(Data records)
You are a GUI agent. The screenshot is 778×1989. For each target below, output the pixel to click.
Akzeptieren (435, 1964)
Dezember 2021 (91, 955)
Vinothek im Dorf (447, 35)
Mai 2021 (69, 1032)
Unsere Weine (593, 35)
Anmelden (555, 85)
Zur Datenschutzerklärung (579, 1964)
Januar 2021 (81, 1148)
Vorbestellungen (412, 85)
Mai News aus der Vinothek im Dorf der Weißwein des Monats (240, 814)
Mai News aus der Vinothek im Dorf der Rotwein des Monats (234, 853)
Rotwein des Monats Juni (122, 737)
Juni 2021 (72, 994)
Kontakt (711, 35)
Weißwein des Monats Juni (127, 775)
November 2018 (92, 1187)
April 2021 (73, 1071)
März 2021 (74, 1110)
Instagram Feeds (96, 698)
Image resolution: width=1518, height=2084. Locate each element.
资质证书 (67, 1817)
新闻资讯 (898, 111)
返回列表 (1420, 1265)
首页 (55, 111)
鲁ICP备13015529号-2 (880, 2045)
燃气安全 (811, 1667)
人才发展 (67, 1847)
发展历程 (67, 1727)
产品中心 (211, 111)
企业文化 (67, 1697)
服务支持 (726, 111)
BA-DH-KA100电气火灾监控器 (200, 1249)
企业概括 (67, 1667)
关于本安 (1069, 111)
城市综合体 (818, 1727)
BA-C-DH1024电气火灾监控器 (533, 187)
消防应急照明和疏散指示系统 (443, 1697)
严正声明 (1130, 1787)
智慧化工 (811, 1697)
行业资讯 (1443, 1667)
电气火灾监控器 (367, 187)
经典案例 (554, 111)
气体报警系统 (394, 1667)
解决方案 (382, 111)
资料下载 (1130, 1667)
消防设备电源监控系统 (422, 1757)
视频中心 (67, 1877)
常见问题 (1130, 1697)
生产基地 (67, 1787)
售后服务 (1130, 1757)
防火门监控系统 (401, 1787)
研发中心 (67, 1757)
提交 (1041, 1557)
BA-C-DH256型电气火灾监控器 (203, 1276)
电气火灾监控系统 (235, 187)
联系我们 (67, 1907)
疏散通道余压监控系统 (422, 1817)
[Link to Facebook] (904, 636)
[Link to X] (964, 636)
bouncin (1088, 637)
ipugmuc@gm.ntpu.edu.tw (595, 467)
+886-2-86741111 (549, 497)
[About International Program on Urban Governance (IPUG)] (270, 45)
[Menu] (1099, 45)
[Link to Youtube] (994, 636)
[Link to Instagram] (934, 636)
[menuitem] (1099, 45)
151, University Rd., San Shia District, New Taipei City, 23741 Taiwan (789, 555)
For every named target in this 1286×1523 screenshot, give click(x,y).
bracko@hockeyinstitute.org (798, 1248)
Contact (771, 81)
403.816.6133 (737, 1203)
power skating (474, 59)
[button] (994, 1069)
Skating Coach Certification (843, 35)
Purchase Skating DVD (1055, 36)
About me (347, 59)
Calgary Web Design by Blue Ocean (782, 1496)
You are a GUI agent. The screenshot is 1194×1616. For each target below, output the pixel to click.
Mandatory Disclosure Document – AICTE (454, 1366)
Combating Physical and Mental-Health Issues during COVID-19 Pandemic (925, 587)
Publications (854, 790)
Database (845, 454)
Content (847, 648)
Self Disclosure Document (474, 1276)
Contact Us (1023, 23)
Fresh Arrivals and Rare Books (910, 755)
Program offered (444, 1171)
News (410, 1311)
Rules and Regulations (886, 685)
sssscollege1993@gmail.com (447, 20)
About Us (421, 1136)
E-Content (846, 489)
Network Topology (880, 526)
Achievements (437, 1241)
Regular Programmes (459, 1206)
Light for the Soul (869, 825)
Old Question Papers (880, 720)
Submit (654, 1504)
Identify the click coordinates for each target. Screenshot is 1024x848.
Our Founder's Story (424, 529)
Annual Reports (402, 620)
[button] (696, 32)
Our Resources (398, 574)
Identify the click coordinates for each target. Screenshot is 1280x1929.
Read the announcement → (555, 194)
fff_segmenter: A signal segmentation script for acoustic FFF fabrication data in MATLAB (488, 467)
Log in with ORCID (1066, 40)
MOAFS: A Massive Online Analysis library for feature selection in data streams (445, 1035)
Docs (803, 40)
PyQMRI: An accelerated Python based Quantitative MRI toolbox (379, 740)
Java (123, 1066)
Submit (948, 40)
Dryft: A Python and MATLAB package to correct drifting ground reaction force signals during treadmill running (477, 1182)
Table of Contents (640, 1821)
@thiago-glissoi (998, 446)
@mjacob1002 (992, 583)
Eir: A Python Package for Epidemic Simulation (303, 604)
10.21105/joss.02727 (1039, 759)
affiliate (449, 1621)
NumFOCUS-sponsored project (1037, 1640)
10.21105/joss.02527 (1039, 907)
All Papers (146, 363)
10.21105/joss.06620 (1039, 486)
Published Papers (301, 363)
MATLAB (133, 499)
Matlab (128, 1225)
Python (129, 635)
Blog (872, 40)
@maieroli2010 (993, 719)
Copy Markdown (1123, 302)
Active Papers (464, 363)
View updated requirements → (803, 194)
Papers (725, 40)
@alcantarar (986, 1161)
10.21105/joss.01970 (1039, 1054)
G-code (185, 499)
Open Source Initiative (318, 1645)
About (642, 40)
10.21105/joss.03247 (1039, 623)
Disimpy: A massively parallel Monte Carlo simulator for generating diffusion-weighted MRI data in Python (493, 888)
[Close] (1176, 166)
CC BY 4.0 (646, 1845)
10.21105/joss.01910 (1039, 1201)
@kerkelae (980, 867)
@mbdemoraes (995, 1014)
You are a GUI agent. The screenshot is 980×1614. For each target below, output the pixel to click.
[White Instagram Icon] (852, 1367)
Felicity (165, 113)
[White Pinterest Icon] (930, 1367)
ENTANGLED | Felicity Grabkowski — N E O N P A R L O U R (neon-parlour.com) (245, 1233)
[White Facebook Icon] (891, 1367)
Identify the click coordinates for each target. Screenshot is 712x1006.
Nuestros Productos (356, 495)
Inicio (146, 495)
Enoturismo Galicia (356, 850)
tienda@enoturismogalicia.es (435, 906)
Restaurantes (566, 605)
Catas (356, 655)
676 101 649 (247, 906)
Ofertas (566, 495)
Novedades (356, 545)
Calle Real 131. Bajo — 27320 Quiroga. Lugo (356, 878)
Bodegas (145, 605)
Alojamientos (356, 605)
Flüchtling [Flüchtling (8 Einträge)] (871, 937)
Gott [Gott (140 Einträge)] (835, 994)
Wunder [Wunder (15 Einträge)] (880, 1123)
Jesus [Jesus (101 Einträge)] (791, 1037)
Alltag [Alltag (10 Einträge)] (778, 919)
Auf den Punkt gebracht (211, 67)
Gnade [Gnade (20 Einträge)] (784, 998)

Given instruction: Write out all the lines above word for word, in the same order.

Exercise result:
You are a GUI agent. The screenshot is 778×1989. For each target below, output the pixel to click.
Akzeptieren (435, 1964)
Dezember 2021 (91, 955)
Vinothek im Dorf (447, 35)
Mai 2021 (69, 1032)
Unsere Weine (593, 35)
Anmelden (555, 85)
Zur Datenschutzerklärung (579, 1964)
Januar 2021 (81, 1148)
Vorbestellungen (412, 85)
Mai News aus der Vinothek im Dorf der Weißwein des Monats (240, 814)
Mai News aus der Vinothek im Dorf der Rotwein des Monats (234, 853)
Rotwein des Monats Juni (122, 737)
Juni 2021 (72, 994)
Kontakt (711, 35)
Weißwein des Monats Juni (127, 775)
November 2018 (92, 1187)
April 2021 (73, 1071)
März 2021 (74, 1110)
Instagram Feeds (96, 698)
Image resolution: width=1518, height=2084. Locate each element.
资质证书 (67, 1817)
新闻资讯 (898, 111)
返回列表 (1420, 1265)
首页 (55, 111)
鲁ICP备13015529号-2 (880, 2045)
燃气安全 (811, 1667)
人才发展 (67, 1847)
发展历程 (67, 1727)
产品中心 (211, 111)
企业文化 (67, 1697)
服务支持 (726, 111)
BA-DH-KA100电气火灾监控器 (200, 1249)
企业概括 (67, 1667)
关于本安 (1069, 111)
城市综合体 (818, 1727)
BA-C-DH1024电气火灾监控器 (533, 187)
消防应急照明和疏散指示系统 (443, 1697)
严正声明 (1130, 1787)
智慧化工 (811, 1697)
行业资讯 (1443, 1667)
电气火灾监控器 (367, 187)
经典案例 (554, 111)
气体报警系统 (394, 1667)
解决方案 (382, 111)
资料下载 (1130, 1667)
消防设备电源监控系统 (422, 1757)
视频中心 (67, 1877)
常见问题 (1130, 1697)
生产基地 (67, 1787)
售后服务 (1130, 1757)
防火门监控系统 (401, 1787)
研发中心 (67, 1757)
提交 (1041, 1557)
BA-C-DH256型电气火灾监控器 (203, 1276)
电气火灾监控系统 (235, 187)
联系我们 (67, 1907)
疏散通道余压监控系统 (422, 1817)
[Link to Facebook] (904, 636)
[Link to X] (964, 636)
bouncin (1088, 637)
ipugmuc@gm.ntpu.edu.tw (595, 467)
+886-2-86741111 (549, 497)
[About International Program on Urban Governance (IPUG)] (270, 45)
[Menu] (1099, 45)
[Link to Youtube] (994, 636)
[Link to Instagram] (934, 636)
[menuitem] (1099, 45)
151, University Rd., San Shia District, New Taipei City, 23741 Taiwan (789, 555)
For every named target in this 1286×1523 screenshot, give click(x,y).
bracko@hockeyinstitute.org (798, 1248)
Contact (771, 81)
403.816.6133 (737, 1203)
power skating (474, 59)
[button] (994, 1069)
Skating Coach Certification (843, 35)
Purchase Skating DVD (1055, 36)
About me (347, 59)
Calgary Web Design by Blue Ocean (782, 1496)
You are a GUI agent. The screenshot is 1194×1616. For each target below, output the pixel to click.
Mandatory Disclosure Document – AICTE (454, 1366)
Combating Physical and Mental-Health Issues during COVID-19 Pandemic (925, 587)
Publications (854, 790)
Database (845, 454)
Content (847, 648)
Self Disclosure Document (474, 1276)
Contact Us (1023, 23)
Fresh Arrivals and Rare Books (910, 755)
Program offered (444, 1171)
News (410, 1311)
Rules and Regulations (886, 685)
sssscollege1993@gmail.com (447, 20)
About Us (421, 1136)
E-Content (846, 489)
Network Topology (880, 526)
Achievements (437, 1241)
Regular Programmes (459, 1206)
Light for the Soul (869, 825)
Old Question Papers (880, 720)
Submit (654, 1504)
Identify the click coordinates for each target. Screenshot is 1024x848.
Our Founder's Story (424, 529)
Annual Reports (402, 620)
[button] (696, 32)
Our Resources (398, 574)
Identify the click coordinates for each target. Screenshot is 1280x1929.
Read the announcement → (555, 194)
fff_segmenter: A signal segmentation script for acoustic FFF fabrication data in MATLAB (488, 467)
Log in with ORCID (1066, 40)
MOAFS: A Massive Online Analysis library for feature selection in data streams (445, 1035)
Docs (803, 40)
PyQMRI: An accelerated Python based Quantitative MRI toolbox (379, 740)
Java (123, 1066)
Submit (948, 40)
Dryft: A Python and MATLAB package to correct drifting ground reaction force signals during treadmill running (477, 1182)
Table of Contents (640, 1821)
@thiago-glissoi (998, 446)
@mjacob1002 (992, 583)
Eir: A Python Package for Epidemic Simulation (303, 604)
10.21105/joss.02727 (1039, 759)
affiliate (449, 1621)
NumFOCUS-sponsored project (1037, 1640)
10.21105/joss.02527 (1039, 907)
All Papers (146, 363)
10.21105/joss.06620 (1039, 486)
Published Papers (301, 363)
MATLAB (133, 499)
Matlab (128, 1225)
Python (129, 635)
Blog (872, 40)
@maieroli2010 (993, 719)
Copy Markdown (1123, 302)
Active Papers (464, 363)
View updated requirements → (803, 194)
Papers (725, 40)
@alcantarar (986, 1161)
10.21105/joss.01970 (1039, 1054)
G-code (185, 499)
Open Source Initiative (318, 1645)
About (642, 40)
10.21105/joss.03247 (1039, 623)
Disimpy: A massively parallel Monte Carlo simulator for generating diffusion-weighted MRI data in Python (493, 888)
[Close] (1176, 166)
CC BY 4.0 (646, 1845)
10.21105/joss.01910 (1039, 1201)
@kerkelae (980, 867)
@mbdemoraes (995, 1014)
You are a GUI agent. The screenshot is 980×1614. For each target below, output the pixel to click.
[White Instagram Icon] (852, 1367)
Felicity (165, 113)
[White Pinterest Icon] (930, 1367)
ENTANGLED | Felicity Grabkowski — N E O N P A R L O U R (neon-parlour.com) (245, 1233)
[White Facebook Icon] (891, 1367)
Identify the click coordinates for each target. Screenshot is 712x1006.
Nuestros Productos (356, 495)
Inicio (146, 495)
Enoturismo Galicia (356, 850)
tienda@enoturismogalicia.es (435, 906)
Restaurantes (566, 605)
Catas (356, 655)
676 101 649 (247, 906)
Ofertas (566, 495)
Novedades (356, 545)
Calle Real 131. Bajo — 27320 Quiroga. Lugo (356, 878)
Bodegas (145, 605)
Alojamientos (356, 605)
Flüchtling [Flüchtling (8 Einträge)] (871, 937)
Gott [Gott (140 Einträge)] (835, 994)
Wunder [Wunder (15 Einträge)] (880, 1123)
Jesus [Jesus (101 Einträge)] (791, 1037)
Alltag [Alltag (10 Einträge)] (778, 919)
Auf den Punkt gebracht (211, 67)
Gnade [Gnade (20 Einträge)] (784, 998)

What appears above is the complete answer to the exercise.